* [STORED RECORDS]:
"""

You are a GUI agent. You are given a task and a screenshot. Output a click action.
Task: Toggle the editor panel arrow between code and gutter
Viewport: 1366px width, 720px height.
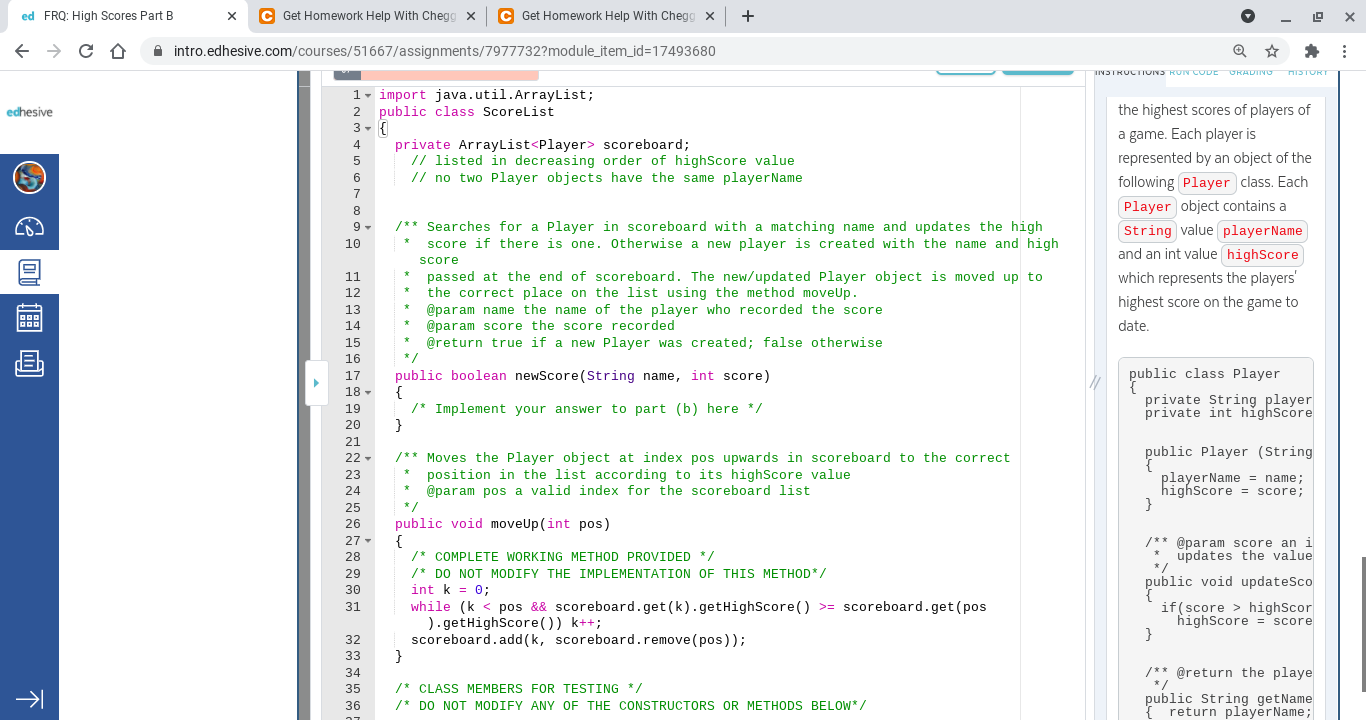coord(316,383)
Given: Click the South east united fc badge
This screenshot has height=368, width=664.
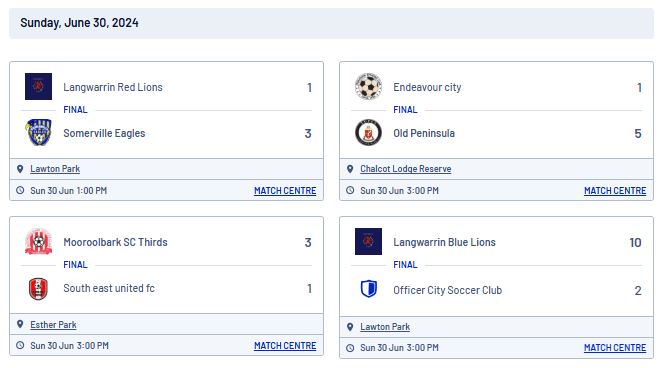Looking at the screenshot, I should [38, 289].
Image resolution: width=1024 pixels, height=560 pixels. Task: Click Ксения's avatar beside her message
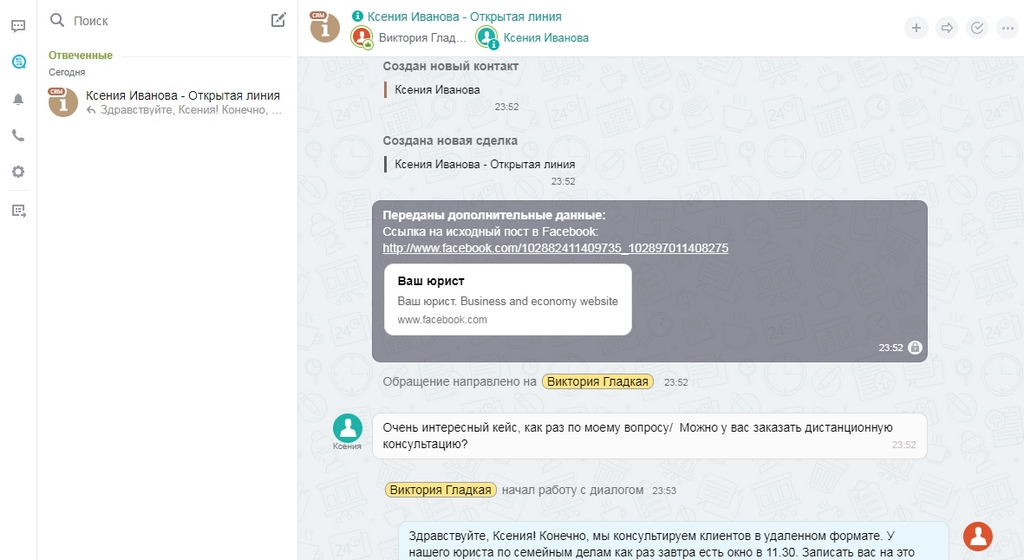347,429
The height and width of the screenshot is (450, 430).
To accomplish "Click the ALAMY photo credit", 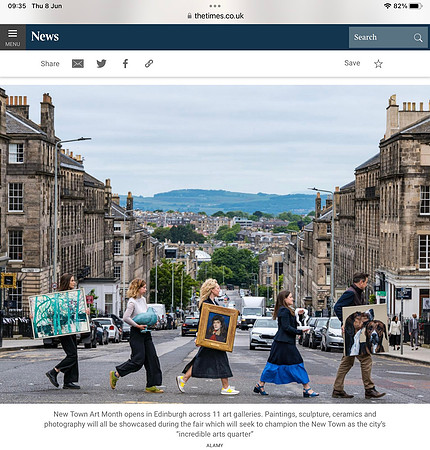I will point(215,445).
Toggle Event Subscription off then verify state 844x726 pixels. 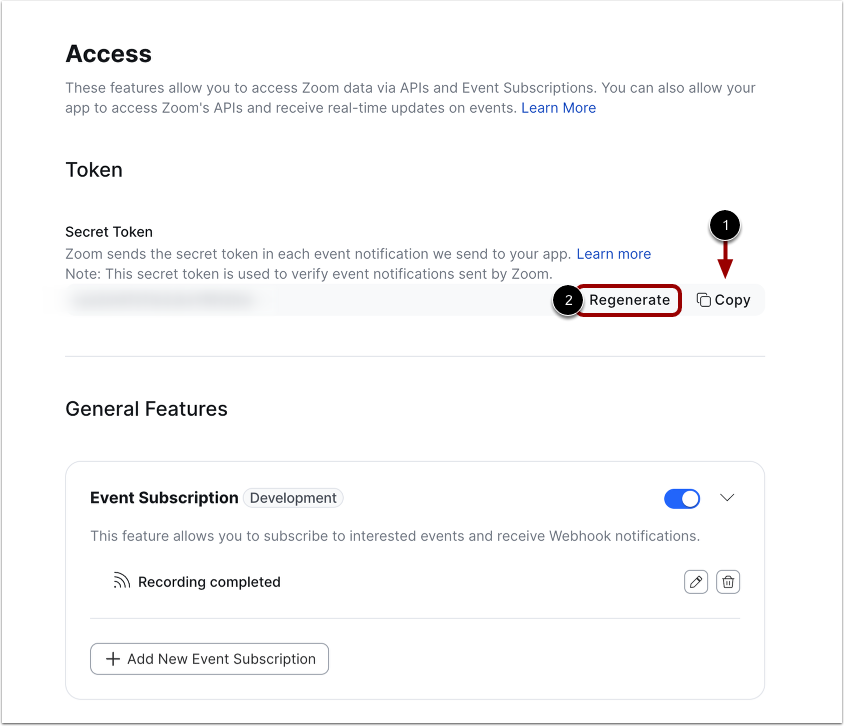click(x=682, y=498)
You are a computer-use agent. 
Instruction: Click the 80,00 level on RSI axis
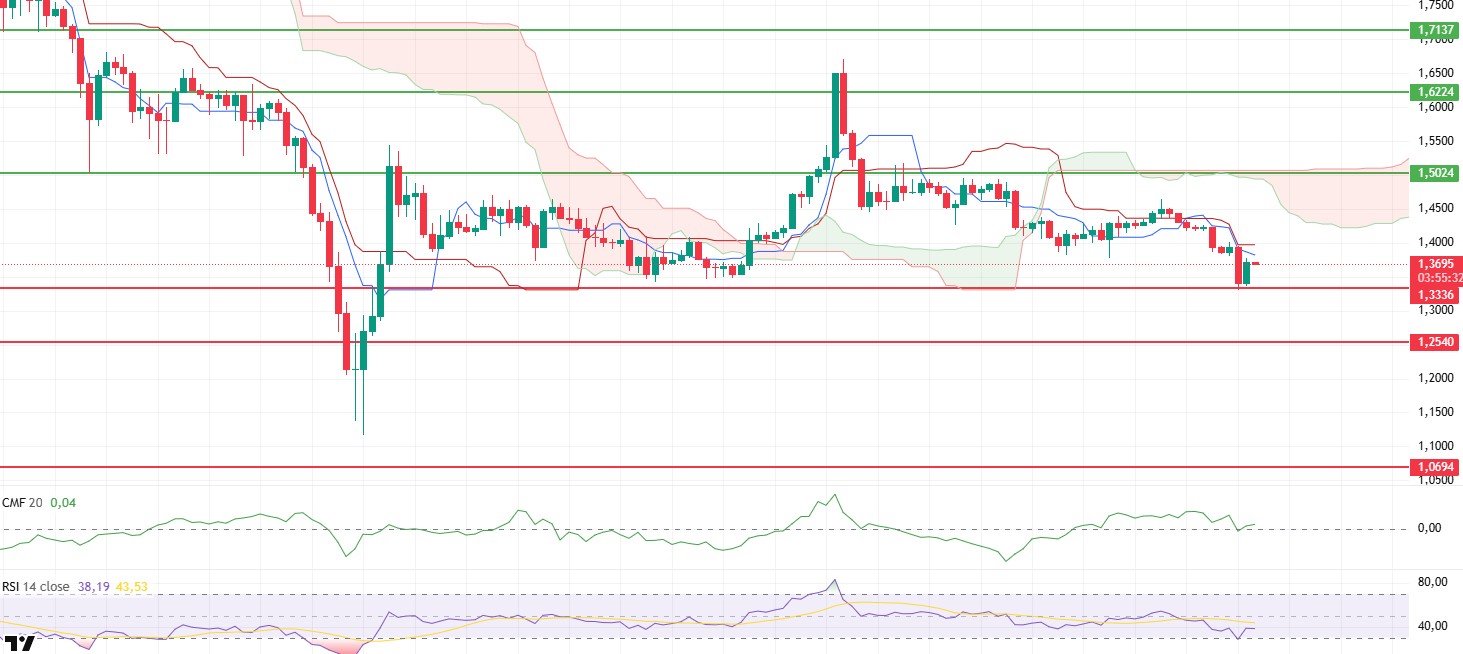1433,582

"""

* [REQUEST]:
Update the entries from the line containing "You are a computer-use agent." through the last entry, both ends included, by changing "RSI axis" to "RSI scale" and leaving everything else as it is. Leave the pictures out of your answer.

* [COMPLETED EXERCISE]:
You are a computer-use agent. 
Instruction: Click the 80,00 level on RSI scale
1433,582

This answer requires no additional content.